Software is our era’s equivalent to the railroads, oil fields, auto manufacturing and plastics of the past: the greatest creator of wealth on the planet. Putting aside Russian oligarchs buying whole industries for a song from the owners in the crumbling Soviet Union’s Communist government. That we missed.
However, the profit margins on system implementations are relatively terrible because so many people have to work so hard and so long each and every time for every new customer. Software vendors constantly juggle the risks and benefits of doing implementations themselves (and making sure the new customer is delighted!) or handing them over to partners (sometimes not so concerned, and the horror stories are legend). Cornerstone got into trouble by doing too many implementations itself.
Adam says, from the start, Cornerstone did its own implementations, with partners doing about a third of them, but Cornerstone stayed involved in every one for safety’s sake. Historically, sales usually came 65% from software and 35% from implementation services. But starting in 2014, as it closed larger company deals with much bigger implementations, revenue started shifting to a 50/50 split, which started reducing profits because more of the revenue came with lower margins. That continued in 2015 and got worse in 2016 and 2017.
By then, services was a $100 million business, or 20% of Cornerstone’s $500 million revenue. Wall Street hates software companies having low margin revenue (they can invest in supermarkets for that!), punished the stock price and “activist investors” bought up the cheaper shares.
Remember the nightmare ADP CEO Carlos Rodriguez had with his activist investor and discussed with me at the second morning keynote of the 20th anniversary HR Technology Conference? Activist investors demand the company start making more money (for them) their own way.
Cornerstone decided that, to be more profitable, it needed to shut down that services business, which some thought could only be done as a private company, due to the loss of $100 million in sales.
That’s why the private-equity firms flooded in. How did they know of the board’s secret decision? Any reporter knows that the money guys are the biggest blabbermouths in business when it can profit them.

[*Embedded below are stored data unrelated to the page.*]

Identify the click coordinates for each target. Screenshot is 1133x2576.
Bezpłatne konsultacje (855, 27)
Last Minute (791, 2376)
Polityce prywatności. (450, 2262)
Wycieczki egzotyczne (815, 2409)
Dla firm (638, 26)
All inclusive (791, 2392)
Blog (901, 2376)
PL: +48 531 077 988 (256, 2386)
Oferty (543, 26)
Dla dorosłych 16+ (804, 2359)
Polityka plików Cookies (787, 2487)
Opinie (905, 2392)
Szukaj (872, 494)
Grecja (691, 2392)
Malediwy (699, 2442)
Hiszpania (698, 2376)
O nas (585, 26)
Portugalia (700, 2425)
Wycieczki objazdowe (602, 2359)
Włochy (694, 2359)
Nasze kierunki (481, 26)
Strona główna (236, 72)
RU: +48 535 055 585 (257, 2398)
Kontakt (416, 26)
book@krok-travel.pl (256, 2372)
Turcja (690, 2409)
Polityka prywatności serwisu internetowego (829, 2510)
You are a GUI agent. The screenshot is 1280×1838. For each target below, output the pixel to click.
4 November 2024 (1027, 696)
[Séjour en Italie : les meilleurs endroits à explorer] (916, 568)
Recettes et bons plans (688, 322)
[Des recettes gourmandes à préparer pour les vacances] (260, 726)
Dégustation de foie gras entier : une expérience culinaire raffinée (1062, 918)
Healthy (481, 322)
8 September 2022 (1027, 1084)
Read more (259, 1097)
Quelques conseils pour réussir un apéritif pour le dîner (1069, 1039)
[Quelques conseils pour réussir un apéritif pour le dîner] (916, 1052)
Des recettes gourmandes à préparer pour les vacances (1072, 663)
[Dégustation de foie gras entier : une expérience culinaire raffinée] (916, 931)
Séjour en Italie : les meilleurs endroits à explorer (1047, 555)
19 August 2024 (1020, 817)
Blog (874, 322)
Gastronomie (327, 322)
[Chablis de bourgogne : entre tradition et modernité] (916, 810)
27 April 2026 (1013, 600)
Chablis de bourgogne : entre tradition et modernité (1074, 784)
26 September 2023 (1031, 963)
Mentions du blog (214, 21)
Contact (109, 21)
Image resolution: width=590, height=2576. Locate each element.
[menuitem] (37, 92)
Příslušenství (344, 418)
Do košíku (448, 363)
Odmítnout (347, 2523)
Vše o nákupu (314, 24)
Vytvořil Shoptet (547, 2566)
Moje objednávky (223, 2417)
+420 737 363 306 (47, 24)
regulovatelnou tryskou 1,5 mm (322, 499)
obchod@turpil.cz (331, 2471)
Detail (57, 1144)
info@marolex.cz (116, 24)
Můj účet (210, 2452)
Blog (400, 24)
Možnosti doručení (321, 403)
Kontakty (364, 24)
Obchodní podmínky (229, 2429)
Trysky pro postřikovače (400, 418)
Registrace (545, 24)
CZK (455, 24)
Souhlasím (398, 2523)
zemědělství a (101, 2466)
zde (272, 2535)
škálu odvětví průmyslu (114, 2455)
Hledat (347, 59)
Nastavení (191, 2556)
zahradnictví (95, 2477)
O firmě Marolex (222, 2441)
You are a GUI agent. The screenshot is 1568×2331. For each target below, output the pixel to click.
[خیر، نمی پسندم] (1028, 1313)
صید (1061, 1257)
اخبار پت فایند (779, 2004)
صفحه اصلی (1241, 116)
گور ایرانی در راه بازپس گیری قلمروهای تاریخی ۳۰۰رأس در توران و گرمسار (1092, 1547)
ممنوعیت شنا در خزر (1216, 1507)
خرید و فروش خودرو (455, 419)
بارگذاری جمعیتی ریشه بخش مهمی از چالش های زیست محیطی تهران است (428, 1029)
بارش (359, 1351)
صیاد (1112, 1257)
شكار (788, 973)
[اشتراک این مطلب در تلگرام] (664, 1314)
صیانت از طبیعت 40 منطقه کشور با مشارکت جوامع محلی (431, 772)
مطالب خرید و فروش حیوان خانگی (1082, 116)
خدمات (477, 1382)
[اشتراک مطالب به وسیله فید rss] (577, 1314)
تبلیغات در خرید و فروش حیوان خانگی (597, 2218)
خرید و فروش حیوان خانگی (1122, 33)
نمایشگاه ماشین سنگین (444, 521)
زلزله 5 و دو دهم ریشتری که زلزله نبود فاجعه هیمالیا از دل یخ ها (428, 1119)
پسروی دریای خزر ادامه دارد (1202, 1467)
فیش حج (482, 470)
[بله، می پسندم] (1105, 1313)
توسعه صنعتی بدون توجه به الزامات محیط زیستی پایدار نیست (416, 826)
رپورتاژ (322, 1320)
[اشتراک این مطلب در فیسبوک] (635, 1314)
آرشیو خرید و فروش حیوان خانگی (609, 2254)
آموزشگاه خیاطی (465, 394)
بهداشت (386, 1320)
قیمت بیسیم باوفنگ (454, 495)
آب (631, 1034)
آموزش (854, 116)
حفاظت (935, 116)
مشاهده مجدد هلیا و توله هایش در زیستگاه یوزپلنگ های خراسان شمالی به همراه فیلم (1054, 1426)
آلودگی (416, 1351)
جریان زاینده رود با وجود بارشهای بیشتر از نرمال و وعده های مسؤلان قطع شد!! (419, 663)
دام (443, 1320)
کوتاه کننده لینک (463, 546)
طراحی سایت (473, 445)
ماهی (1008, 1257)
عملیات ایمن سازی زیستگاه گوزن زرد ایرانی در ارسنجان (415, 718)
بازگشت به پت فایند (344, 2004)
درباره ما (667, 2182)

In the end, Adam figured out how to stay public, exit the service business and replace the $100 million in revenue by returning Cornerstone to its CyberU roots (its first name) of being an LMS content provider.
We all know low-skilled, low-paid jobs are disappearing in the U.S. If a robotic mop can clean the office floors at night, how is the former employee going to feed himself? But we also know higher-level jobs are disappearing, and the long-described fantasy of continuous learning is becoming a requirement for everyone. And who can fill a tech job for less than a fortune, not just in Silicon Valley but in Salt Lake City, New York and Israel? That’s where Cornerstone plans to make its mark.
LMS, once driven by compliance, is now driven by re-skilling employees with a learning experience that engages them. Cornerstone’s focus is on curating other’s content. There is an annual $25 billion market of third-party courses from an estimated 4,500 providers in the U.S. alone. It becomes millions of video courses if you include the free ones from YouTube, which every 5-year-old searches to learn how to play a new video game!
Longtime HCM sales and development executive Josh Schwede is head of learning content, which means he’s going to cut the deals with content creators and shape the mechanism for Cornerstone to choose what and how to sell it to customers. “Content Anytime” subscription services are constantly evolving.
“Pure self-directed learning isn’t working,” he says. “People need a starting point and a recommended pathway or playlist.”